Khun Khun’s goal was to experience how football is played at the big club academies, how players handle themselves on and off the field. It took a couple of days to adjust to the time-zone change, but before long he and his fellow kiwis were on the field playing the likes of Charlton Athletic, Reading, Ipswich Town, Tottenham Hotspur and Wimbledon. “It was amazing, to be able to see the facilities and then play against the best opposition from each club in our age group. The way they play the game was a huge eye-opener, they were brilliant”, Pavan said.
“The Tottenham Hotspur way was unbelievable, at the facility they had a First Team reception that day. They have a stunning 77 acre complex with 15 grass pitches and a few turf fields. We played Tottenham and won 5-2, which is a superb memory. The way they play, the movement off the ball and the tempo of play in possession was something I will always remember. After the game we bumped into a 10-year-old player from their academy system, he answered some questions we had” commented Khun Khun.
One stood out, “Who is the best team you’ve played against?” His answer surprised a lot of them, “What in the UK or outside of it?” he said. A 10-year-old who has been to several countries fully paid to play football against other clubs was crazy to think about.
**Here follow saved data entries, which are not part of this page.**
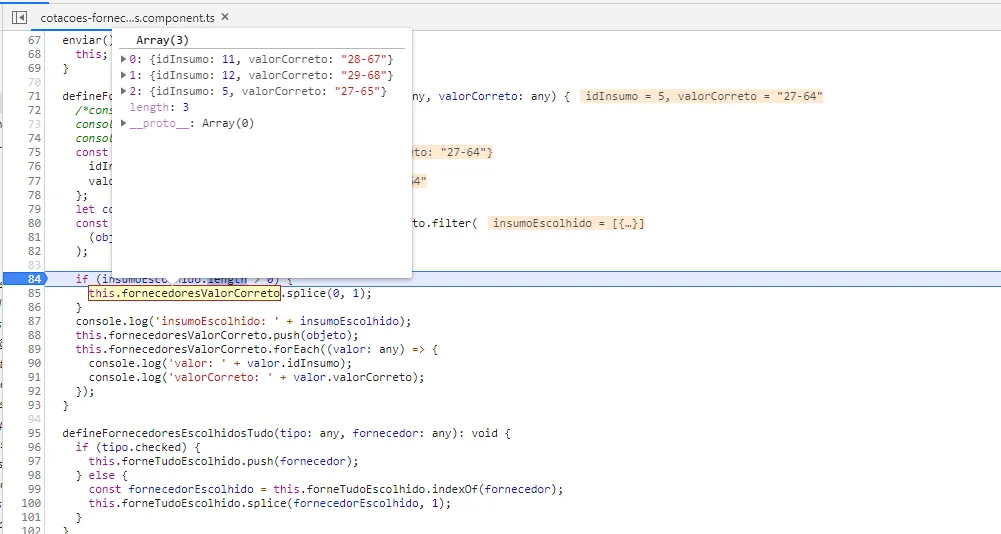Click the inline value insumoEscolhido = [{…}]

point(567,223)
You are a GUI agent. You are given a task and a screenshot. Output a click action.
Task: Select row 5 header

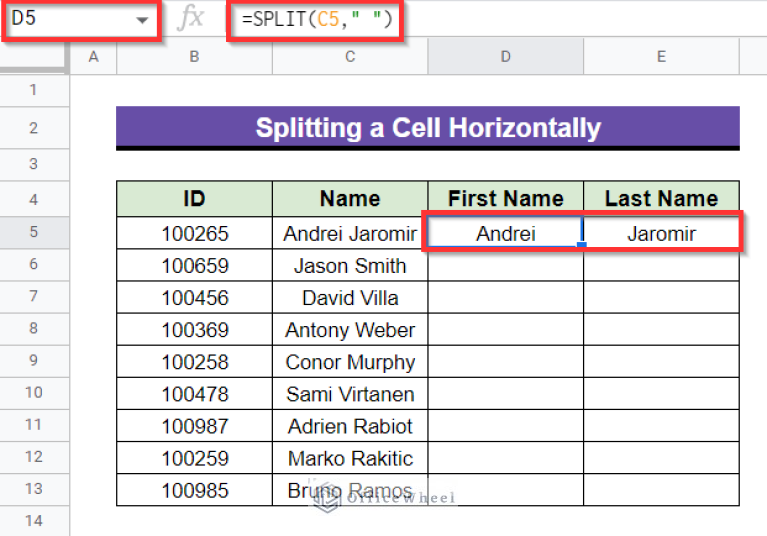coord(34,233)
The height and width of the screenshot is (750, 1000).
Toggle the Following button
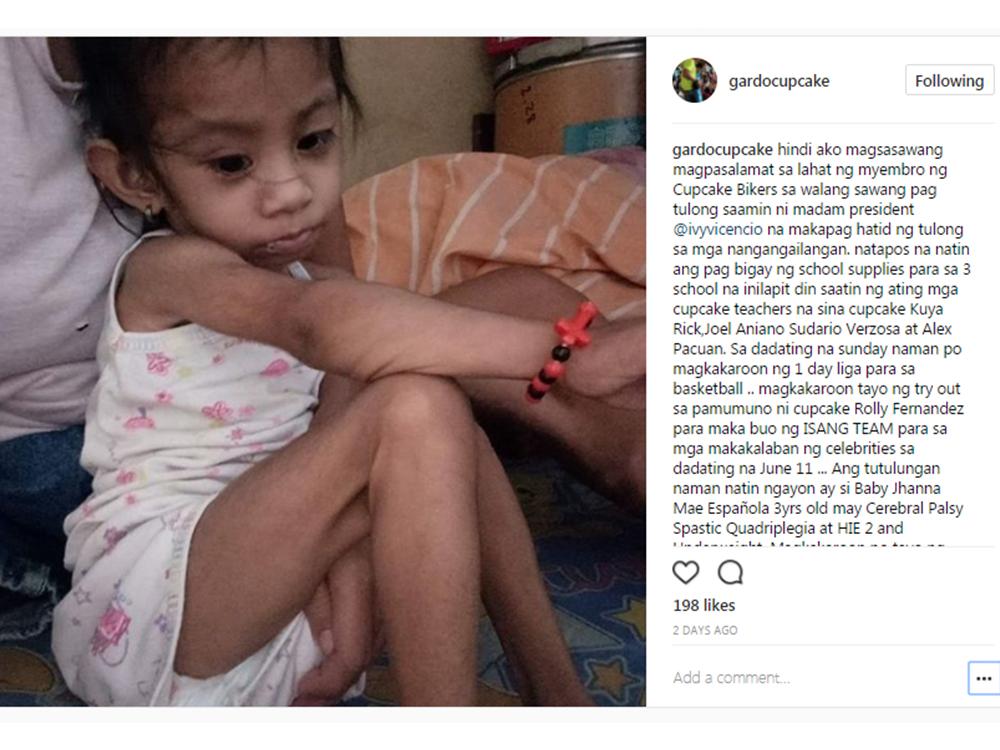click(949, 80)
The young fella said the hardest teams he had faced were Manchester United domestically and internationally it was Ajax.
The main difference Pavan found there compared to home was the speed of the game, how they utilise space and expose weaknesses in the opposition. “The teams we faced would knock the ball around using a maximum of 2 touches, which made it tough for us, the ball would be on one side of the field and then to the next before you knew it,” he said.
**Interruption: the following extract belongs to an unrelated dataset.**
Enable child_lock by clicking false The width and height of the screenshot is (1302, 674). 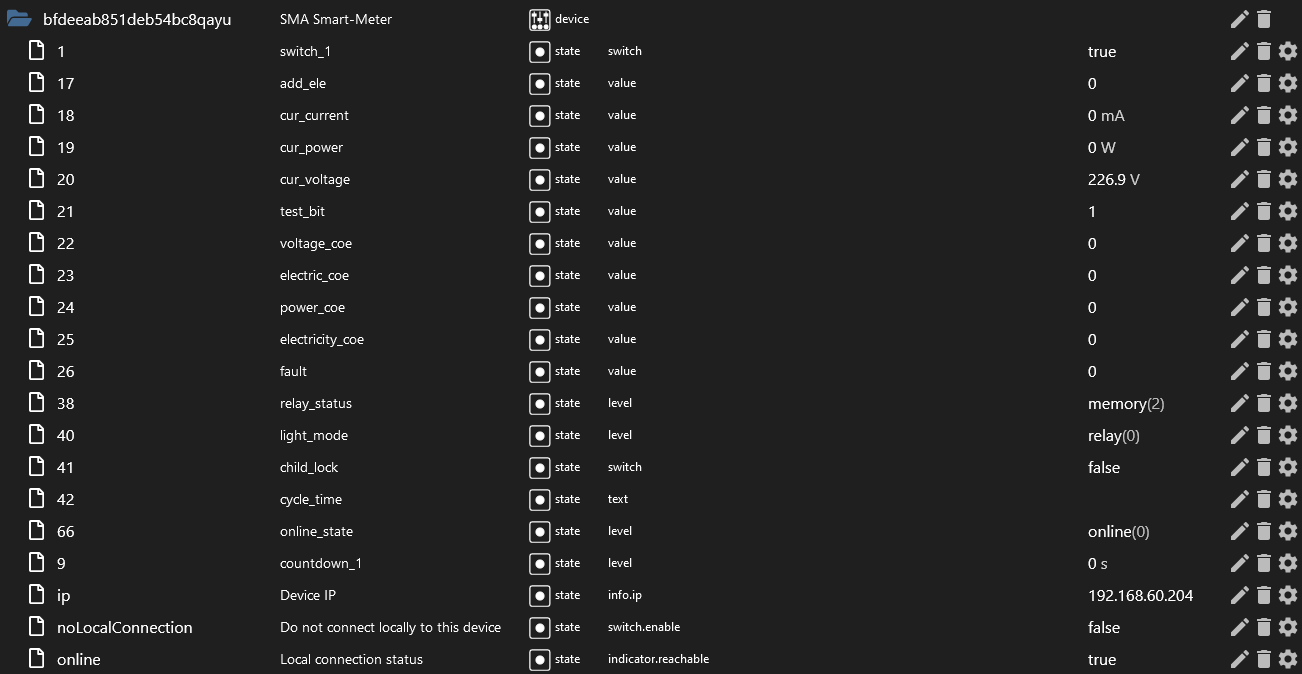click(x=1102, y=467)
“Against Charlton who was, in my opinion, the best side we faced on the trip, played incredible football. They dominated using width, their fullbacks would create overloads every time their winger had possession. The pace, timing, ball skills, game understanding, fitness – it was incredible. Some of those players have been training with the first team and have even had game time in the Championship. One player I remember James Vennings, he was amazing on the ball. He was an absolute baller, not long after we played them he broke into the first team” Khun Khun said of the player.
After facing a number of players who were a class above, Pavan and his teammates were fortunate enough to see their training schedules, it is a great set up.
“An academy player would wake up, have breakfast, they would be off to the training facility. They would complete a mid-morning ball work session. Lunch at the club would be provided, then onto schooling. The school was at the training complex!
“This wasn’t like our education though, it was football-specific, including how to manage their bodies, what exercises they needed to perform to recover and the like. How perfect would that be in New Zealand” Khun Khun questioned?
All of these experiences on the tour gave Pavan an appreciation of what it takes, the level of work that goes into being a player at the highest level, and the way the world thinks about football.
“It is on another level to New Zealand. It also shows how hard kiwi players that have ‘made it’ overseas have put in and the competition they face.
“It opened my eyes to the pathways available if you dare to dream big in the game.
“Players need to be fully prepared with ability and confidence to take on the world” he determined.